__AIM__. Reproduce the records from the line with "Open the ヘルプ menu" to the line with "Action: [47, 302]", including both of those lines.

__RECORDS__.
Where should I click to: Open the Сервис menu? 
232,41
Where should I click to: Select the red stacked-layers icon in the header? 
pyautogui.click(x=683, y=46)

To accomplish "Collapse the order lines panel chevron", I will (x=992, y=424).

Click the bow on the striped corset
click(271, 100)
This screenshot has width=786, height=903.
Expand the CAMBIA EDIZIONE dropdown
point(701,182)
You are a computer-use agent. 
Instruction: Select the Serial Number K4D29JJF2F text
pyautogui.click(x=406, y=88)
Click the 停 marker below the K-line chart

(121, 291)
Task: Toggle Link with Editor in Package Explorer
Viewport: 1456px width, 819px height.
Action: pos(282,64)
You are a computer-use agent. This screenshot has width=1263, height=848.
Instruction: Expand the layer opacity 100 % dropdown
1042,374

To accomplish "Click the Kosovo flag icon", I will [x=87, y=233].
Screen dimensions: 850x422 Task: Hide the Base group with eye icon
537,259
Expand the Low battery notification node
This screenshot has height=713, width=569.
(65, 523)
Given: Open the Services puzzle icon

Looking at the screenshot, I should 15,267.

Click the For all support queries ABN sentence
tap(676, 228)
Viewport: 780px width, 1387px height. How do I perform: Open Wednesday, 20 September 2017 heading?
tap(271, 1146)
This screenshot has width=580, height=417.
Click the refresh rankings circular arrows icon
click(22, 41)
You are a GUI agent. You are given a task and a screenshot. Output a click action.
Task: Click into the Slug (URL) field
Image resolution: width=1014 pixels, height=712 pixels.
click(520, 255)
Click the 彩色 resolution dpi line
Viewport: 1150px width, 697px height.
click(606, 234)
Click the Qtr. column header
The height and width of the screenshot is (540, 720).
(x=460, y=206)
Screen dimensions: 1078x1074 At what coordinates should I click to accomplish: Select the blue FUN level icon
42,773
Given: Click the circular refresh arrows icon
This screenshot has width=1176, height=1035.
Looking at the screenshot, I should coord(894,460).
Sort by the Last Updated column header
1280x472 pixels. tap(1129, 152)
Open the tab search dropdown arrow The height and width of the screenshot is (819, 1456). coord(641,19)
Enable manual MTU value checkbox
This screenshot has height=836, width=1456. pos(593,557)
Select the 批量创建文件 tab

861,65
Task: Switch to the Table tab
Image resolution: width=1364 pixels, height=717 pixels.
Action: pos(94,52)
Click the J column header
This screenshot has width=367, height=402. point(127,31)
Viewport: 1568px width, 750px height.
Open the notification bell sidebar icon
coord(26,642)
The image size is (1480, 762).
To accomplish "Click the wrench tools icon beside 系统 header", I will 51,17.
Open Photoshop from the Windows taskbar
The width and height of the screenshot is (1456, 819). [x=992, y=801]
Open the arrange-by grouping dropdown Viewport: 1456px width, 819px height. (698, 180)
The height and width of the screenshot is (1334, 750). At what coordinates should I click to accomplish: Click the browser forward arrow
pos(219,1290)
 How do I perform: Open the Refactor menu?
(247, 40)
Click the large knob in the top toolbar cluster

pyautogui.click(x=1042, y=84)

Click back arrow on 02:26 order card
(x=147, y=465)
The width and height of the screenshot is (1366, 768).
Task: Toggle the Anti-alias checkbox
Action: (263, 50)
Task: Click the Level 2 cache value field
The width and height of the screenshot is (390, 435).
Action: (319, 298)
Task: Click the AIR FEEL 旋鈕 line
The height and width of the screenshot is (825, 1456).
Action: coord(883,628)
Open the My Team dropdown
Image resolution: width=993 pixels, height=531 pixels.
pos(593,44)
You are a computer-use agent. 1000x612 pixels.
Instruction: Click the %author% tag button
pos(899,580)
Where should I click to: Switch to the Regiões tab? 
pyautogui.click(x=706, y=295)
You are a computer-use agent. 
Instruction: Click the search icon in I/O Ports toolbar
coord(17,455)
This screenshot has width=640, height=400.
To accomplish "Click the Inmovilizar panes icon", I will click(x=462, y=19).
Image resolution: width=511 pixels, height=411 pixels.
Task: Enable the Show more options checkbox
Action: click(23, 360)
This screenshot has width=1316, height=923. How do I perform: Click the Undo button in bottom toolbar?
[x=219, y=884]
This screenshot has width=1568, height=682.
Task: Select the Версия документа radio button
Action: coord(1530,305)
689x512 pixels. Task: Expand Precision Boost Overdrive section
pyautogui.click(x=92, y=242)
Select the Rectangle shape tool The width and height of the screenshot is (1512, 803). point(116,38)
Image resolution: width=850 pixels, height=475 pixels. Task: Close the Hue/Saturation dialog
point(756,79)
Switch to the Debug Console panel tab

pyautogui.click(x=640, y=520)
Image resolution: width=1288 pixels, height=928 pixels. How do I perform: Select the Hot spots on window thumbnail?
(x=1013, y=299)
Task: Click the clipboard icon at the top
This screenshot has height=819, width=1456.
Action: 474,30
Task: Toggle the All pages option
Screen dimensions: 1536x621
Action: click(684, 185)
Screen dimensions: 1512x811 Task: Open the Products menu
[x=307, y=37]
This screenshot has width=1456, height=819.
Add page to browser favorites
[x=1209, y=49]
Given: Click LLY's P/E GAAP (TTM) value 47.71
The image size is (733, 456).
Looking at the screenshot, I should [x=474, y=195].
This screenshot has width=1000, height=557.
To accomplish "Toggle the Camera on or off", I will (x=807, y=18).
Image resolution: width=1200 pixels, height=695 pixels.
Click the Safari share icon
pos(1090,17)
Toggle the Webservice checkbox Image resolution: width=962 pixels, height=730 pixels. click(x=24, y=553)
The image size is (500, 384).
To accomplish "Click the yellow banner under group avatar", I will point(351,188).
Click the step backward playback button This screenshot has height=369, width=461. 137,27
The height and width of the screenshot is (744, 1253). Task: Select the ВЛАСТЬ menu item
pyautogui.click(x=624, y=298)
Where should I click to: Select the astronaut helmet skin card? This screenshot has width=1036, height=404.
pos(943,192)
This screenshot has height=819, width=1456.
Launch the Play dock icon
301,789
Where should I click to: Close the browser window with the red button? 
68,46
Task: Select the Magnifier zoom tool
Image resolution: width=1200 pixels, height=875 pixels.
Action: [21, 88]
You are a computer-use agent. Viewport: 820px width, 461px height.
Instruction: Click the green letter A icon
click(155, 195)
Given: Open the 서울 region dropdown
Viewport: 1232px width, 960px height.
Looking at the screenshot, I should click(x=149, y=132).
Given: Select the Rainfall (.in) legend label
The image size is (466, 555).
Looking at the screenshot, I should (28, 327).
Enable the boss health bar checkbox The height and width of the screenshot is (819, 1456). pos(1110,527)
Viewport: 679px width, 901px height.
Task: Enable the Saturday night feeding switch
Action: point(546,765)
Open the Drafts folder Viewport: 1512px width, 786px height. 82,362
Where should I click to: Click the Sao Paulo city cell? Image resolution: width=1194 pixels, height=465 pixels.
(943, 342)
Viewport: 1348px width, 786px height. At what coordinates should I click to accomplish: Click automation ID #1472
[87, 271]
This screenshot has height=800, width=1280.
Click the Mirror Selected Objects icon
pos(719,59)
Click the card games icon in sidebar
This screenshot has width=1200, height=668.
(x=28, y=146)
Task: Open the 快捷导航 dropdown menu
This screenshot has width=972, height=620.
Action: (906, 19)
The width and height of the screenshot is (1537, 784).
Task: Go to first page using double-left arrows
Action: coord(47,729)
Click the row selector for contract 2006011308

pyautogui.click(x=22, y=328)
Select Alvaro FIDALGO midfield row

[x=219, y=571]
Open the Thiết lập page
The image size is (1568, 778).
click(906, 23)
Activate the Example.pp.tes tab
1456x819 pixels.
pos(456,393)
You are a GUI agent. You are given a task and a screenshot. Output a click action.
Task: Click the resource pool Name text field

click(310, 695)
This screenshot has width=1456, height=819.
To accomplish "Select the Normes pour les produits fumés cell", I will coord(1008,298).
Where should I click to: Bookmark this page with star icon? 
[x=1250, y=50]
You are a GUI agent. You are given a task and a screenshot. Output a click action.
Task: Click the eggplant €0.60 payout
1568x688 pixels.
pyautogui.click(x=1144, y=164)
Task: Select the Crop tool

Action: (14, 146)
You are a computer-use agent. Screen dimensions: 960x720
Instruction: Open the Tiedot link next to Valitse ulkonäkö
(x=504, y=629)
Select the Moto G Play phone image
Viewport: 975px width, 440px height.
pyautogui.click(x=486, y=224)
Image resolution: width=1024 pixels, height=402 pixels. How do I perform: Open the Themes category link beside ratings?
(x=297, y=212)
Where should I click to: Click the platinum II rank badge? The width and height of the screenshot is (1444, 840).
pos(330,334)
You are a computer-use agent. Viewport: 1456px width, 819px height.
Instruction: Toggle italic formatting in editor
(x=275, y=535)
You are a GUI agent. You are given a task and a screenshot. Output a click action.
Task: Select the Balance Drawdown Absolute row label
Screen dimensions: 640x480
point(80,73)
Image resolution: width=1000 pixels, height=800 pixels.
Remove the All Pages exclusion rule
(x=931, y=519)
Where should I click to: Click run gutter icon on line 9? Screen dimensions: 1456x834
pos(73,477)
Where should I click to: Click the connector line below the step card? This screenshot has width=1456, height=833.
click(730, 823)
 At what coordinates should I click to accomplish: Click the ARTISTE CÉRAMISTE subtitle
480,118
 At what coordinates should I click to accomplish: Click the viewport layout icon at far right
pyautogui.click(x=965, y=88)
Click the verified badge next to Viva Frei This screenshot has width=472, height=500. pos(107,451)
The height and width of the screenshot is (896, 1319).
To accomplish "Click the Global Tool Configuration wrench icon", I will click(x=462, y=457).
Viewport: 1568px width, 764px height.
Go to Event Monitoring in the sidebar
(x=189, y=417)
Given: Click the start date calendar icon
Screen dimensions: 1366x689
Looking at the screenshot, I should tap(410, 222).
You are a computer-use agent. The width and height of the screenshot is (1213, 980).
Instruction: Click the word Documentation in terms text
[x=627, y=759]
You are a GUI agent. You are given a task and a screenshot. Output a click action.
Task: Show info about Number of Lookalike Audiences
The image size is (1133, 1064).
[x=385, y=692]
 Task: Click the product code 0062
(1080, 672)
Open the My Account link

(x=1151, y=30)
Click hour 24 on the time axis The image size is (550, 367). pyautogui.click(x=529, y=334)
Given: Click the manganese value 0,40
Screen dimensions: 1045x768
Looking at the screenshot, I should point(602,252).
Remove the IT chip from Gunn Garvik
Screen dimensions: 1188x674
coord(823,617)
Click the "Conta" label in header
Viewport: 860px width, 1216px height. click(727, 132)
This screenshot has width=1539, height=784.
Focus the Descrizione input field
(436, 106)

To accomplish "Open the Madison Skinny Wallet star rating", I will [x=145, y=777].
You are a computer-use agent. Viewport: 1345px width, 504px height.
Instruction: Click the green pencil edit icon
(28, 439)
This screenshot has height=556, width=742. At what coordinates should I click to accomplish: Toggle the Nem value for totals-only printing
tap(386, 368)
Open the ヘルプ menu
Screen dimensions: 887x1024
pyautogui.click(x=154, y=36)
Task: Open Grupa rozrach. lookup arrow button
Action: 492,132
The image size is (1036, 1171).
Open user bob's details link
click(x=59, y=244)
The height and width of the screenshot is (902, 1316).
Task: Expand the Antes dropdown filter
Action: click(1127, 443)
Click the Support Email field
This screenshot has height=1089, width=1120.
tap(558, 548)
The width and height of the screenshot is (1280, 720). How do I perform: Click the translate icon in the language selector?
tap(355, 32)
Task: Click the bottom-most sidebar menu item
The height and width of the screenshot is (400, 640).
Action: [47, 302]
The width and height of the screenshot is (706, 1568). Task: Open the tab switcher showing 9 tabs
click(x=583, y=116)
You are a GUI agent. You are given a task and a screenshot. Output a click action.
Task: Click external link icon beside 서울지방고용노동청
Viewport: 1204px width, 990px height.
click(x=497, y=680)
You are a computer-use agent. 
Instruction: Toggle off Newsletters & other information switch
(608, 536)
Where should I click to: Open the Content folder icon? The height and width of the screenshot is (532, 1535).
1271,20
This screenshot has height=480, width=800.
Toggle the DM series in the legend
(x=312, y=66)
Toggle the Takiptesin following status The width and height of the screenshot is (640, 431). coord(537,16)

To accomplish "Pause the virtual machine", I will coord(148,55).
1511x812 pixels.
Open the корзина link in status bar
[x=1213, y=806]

__OUTPUT BELOW__.
Open the ヘルプ menu
Screen dimensions: 887x1024
pyautogui.click(x=154, y=36)
Task: Open Grupa rozrach. lookup arrow button
Action: 492,132
The image size is (1036, 1171).
Open user bob's details link
click(x=59, y=244)
The height and width of the screenshot is (902, 1316).
Task: Expand the Antes dropdown filter
Action: click(1127, 443)
Click the Support Email field
This screenshot has height=1089, width=1120.
tap(558, 548)
The width and height of the screenshot is (1280, 720). How do I perform: Click the translate icon in the language selector?
tap(355, 32)
Task: Click the bottom-most sidebar menu item
The height and width of the screenshot is (400, 640).
Action: [47, 302]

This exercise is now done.